Even if a manifold $M$ is not orientable, does every point have an open orientable neighborhood?
This question comes up when I read a proof of Theorem 15.40, which shows the existence of orientation covering of a manifold in the J. M. Lee's book Introduction to Smooth Manifolds. In the proof, the author assumes that we can have an orientable open neighborhood for any point of the manifold.
By the definition of manifold, given atlas $\{(U,\phi)\}$ since $U$ is diffeomorphic to $\mathbb{R}^{k}$, maybe it gives some orientation, but I cannot show it rigorously. Could anyone help me?

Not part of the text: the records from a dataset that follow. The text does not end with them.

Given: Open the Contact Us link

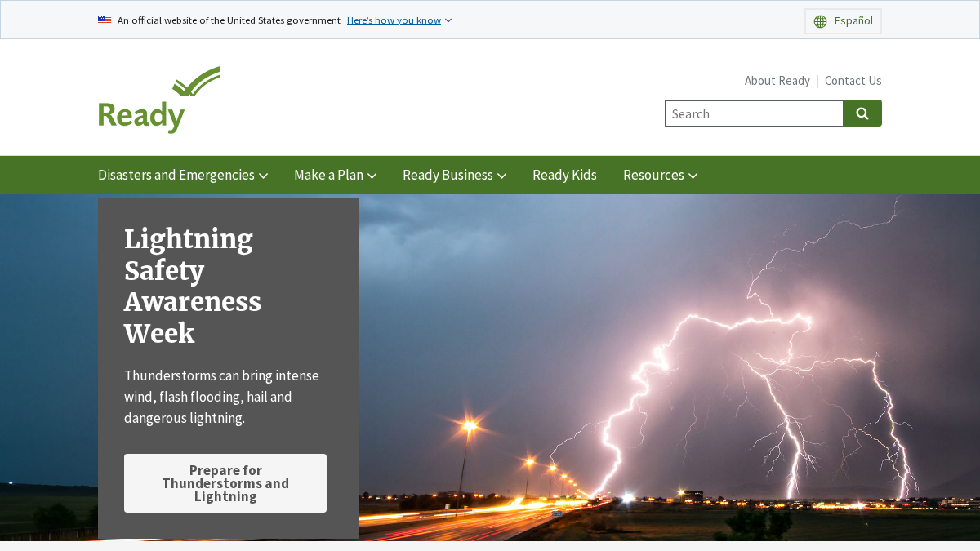Looking at the screenshot, I should pos(853,81).
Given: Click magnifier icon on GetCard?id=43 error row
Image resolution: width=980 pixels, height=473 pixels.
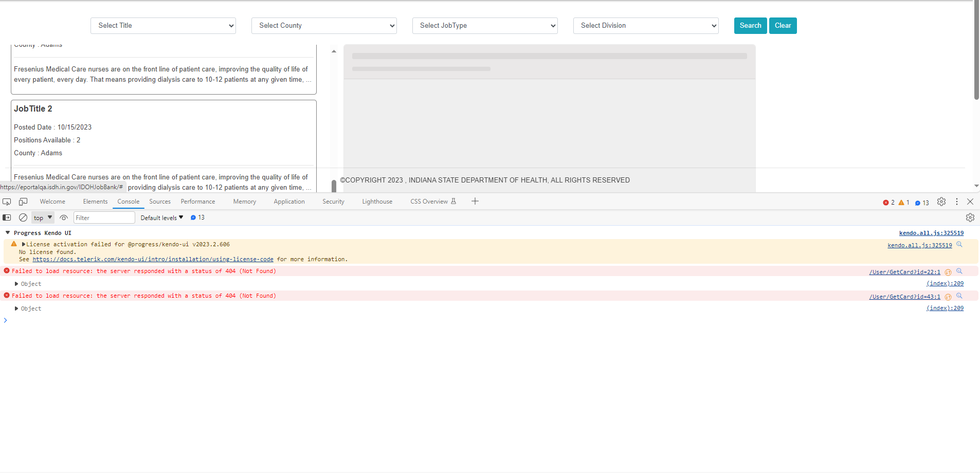Looking at the screenshot, I should [x=959, y=296].
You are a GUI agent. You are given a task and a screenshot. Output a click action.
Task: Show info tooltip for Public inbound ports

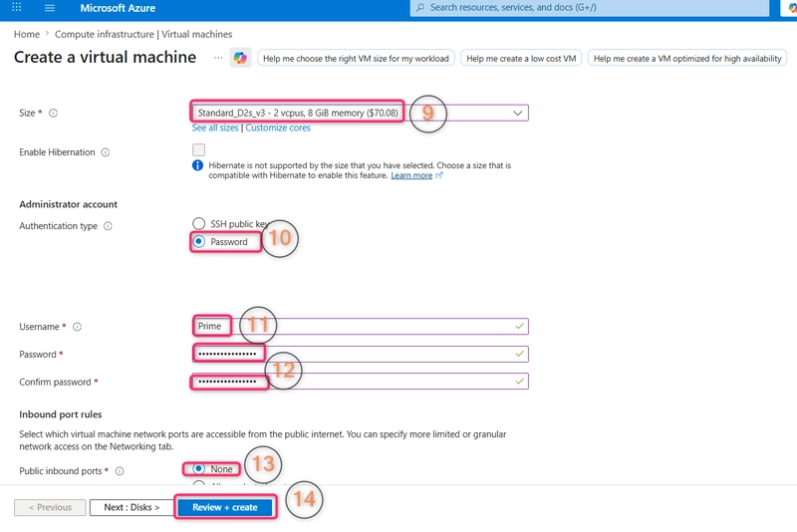pos(120,471)
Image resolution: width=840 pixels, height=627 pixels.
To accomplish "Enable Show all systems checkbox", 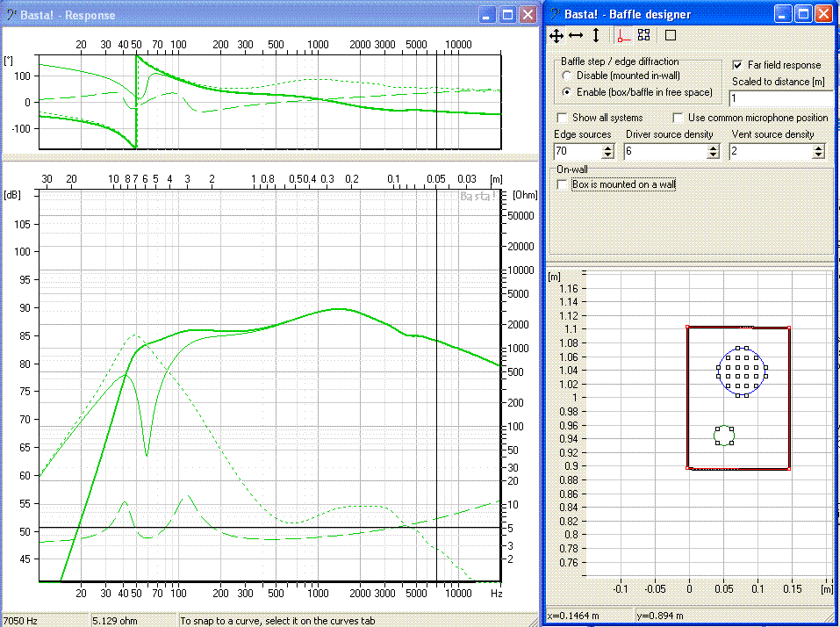I will click(562, 118).

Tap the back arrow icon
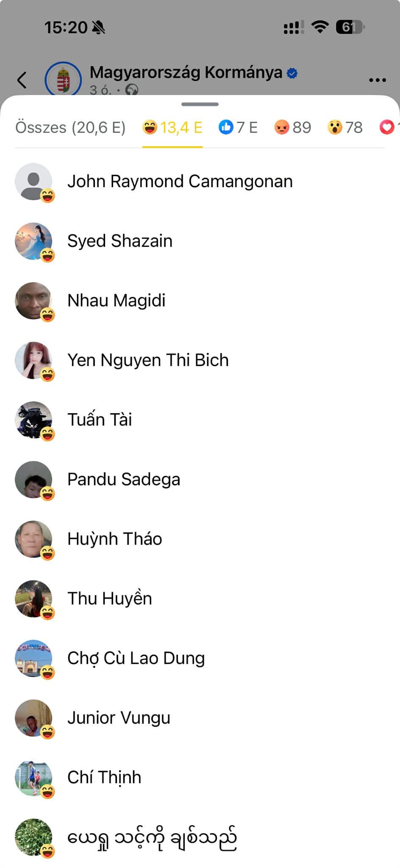pos(22,80)
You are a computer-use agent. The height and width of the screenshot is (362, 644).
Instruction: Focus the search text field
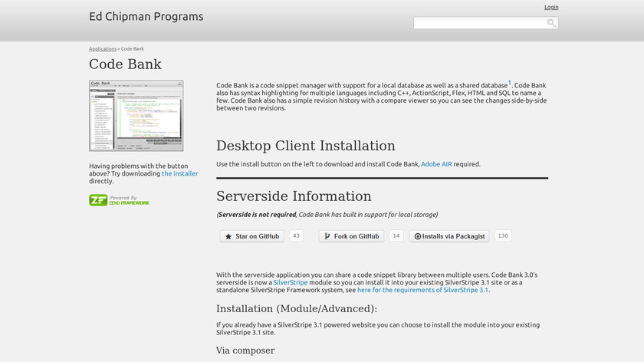coord(479,23)
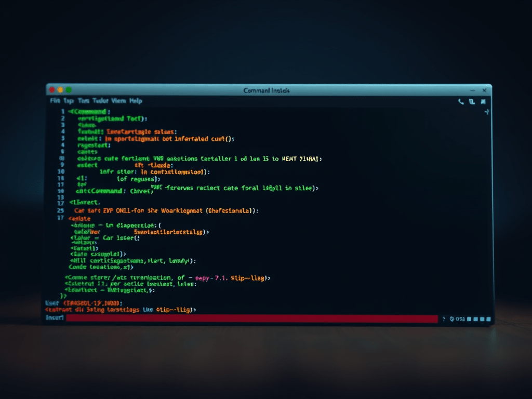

I think we can simply use Lee's more basic definition. We only need to know that $p\in U$ for some chart $(U,x^i:1\le i\le n).$ Because in this case, we can give $U$ the pointwise orientation $\mathscr O$ determined by the vectors $\{\frac{\partial}{\partial x^i}\Big|_p:1\le i\le n,\ p\in U\}.$ Then by construction $\left(\frac{\partial}{\partial x^i}\Big|_p:1\le i\le n\right)$ is a positively oriented basis for $T_pU$ at every point $p\in U$ and by definition, $\mathscr O$ is continuous, and so again, by definition, $\mathscr O$ is an orientation on $U.$
I think this approach has the benefit of making it clear that problems with orientability can only arise from incompatibility of the charts, where the Jacobian of at least one transition function fails to be positive.